Hospital rules for visiting baby
You should also ask ahead of time if the hospital allows visitors after giving birth, plus the number of visitors you’re permitted to welcome to see your newborn. Some facilities only allow the baby’s father, while others are a little more lenient. The limit on visitors can surely increase feelings of isolation.
Regardless of who’s allowed to see you and your newborn, there are a couple of rules they’ll need to comply with:
- They should wear personal protective equipment.
- They should practice social distancing.
- They should cover their nose and mouth when sneezing or coughing.
Postpartum experience during COVID-19
Although this helps to an extent, it can’t replace personal comfort and closeness: a hand to check whether your baby is latching correctly, a shoulder to cry on when things get too tough, or just someone to hold your infant as you take a bathroom break. Studies found that delivering a baby during the COVID pandemic could lead to dissatisfaction with childbirth and increase the risk of postpartum depression.
And this brings us to the question, is there any need to self-isolate after giving birth? Going through childbirth alone was hard enough. Why should you have to go through the postpartum phase alone as well?
Here’s the deal, newborns are most susceptible to diseases during the first 6 weeks of their lives. For instance, if they were to get a fever, this would certainly result in a visit to the ER. If you want to protect your baby from all sorts of health problems, your best bet is to self-isolate. If you have to welcome visitors after giving birth, be smart about how you go about it.
Here are a couple of tips we recommend:
- Have only small groups of people visiting at a time.
- Consider how the visitors have been carrying themselves. Do they practice social distancing? Do they prefer their goods to be delivered at home or do they go shopping at stores?
- Would they be willing to follow the measures you’ve set up to protect your baby?
FAQs about giving birth during COVID-19
1. Is there any risk of transmitting coronavirus from mother to infant?

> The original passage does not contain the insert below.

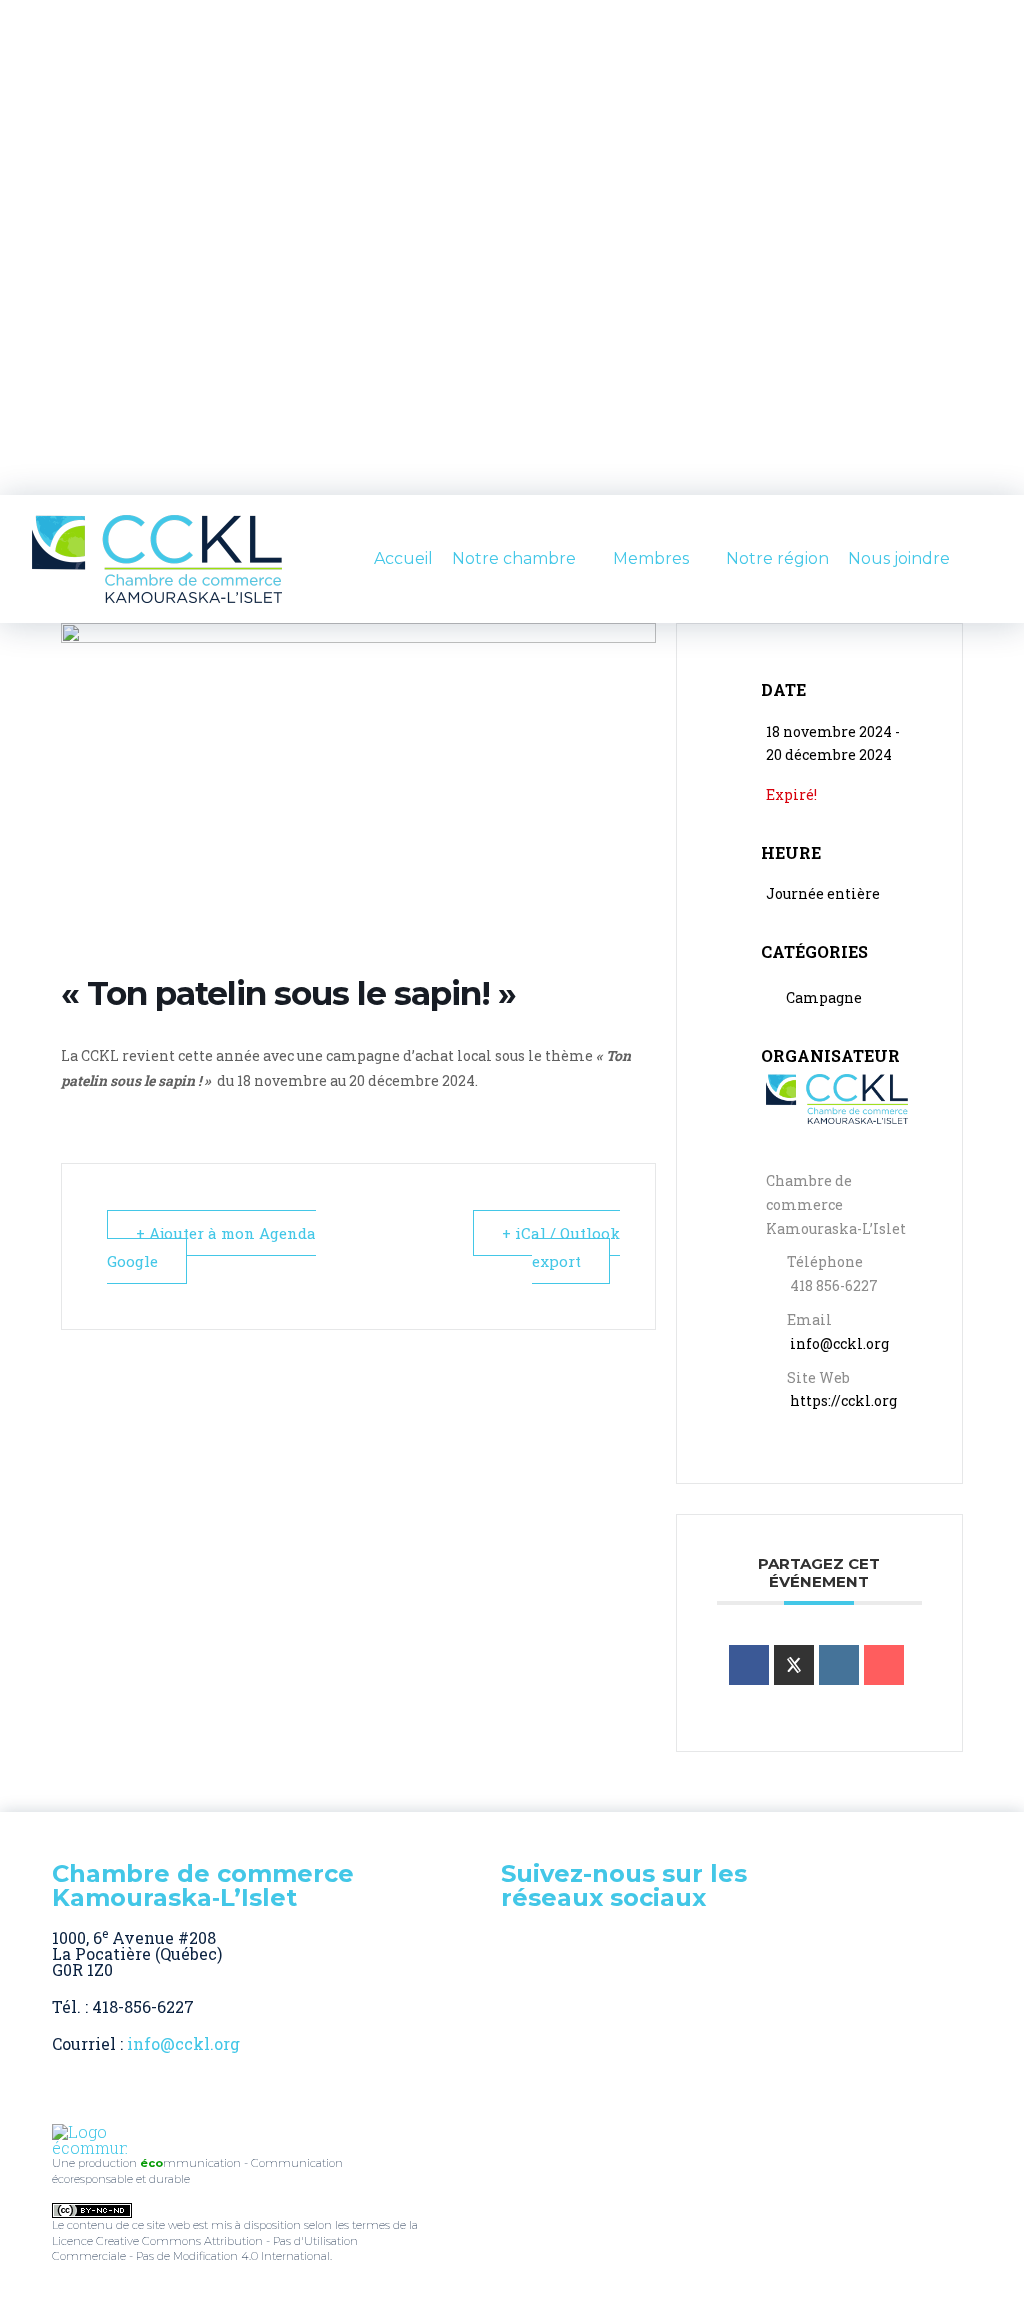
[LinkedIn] (839, 1665)
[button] (984, 559)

Based on the research done so far, there aren’t any signs that this virus can be transmitted to an unborn child. But following childbirth, there’s a slight risk, especially if your infant is exposed to an infected caregiver.
On the plus side, early research indicates that infants don’t get gravely ill in case they become infected. However, it’s not clear whether this is because babies have a lower risk of contracting the virus or aren’t falling ill as frequently as adults.
2. Should you change your labor and delivery plans?
There is no need to change your labor and delivery plans, especially if they are solid. The most important thing is that you prepare yourself adequately. Know when your due date is, where you’ll deliver, and what you’re required to do.
That said, it’s important that you’re flexible and prepared to brace yourself for anything. Due to the current pandemic, you may be forced to change a few things, like your ideal birth location, birth partner, or even your obstetrician.
Being pregnant during COVID is scary, but giving birth is downright overwhelming. There are tons of restrictions put in place to keep you and your unborn baby safe. However, some of these policies leave you feeling isolated and alone.
While these changes can be frightening, you can find comfort knowing that you’re not alone. Thousands of women around the world are facing similar situations. Another tip that helps is preparing yourself with the right situation. Call your hospital ahead of time and get all your concerns addressed. Find out how many people can be in the delivery room, whether you’re allowed to have visitors, and more.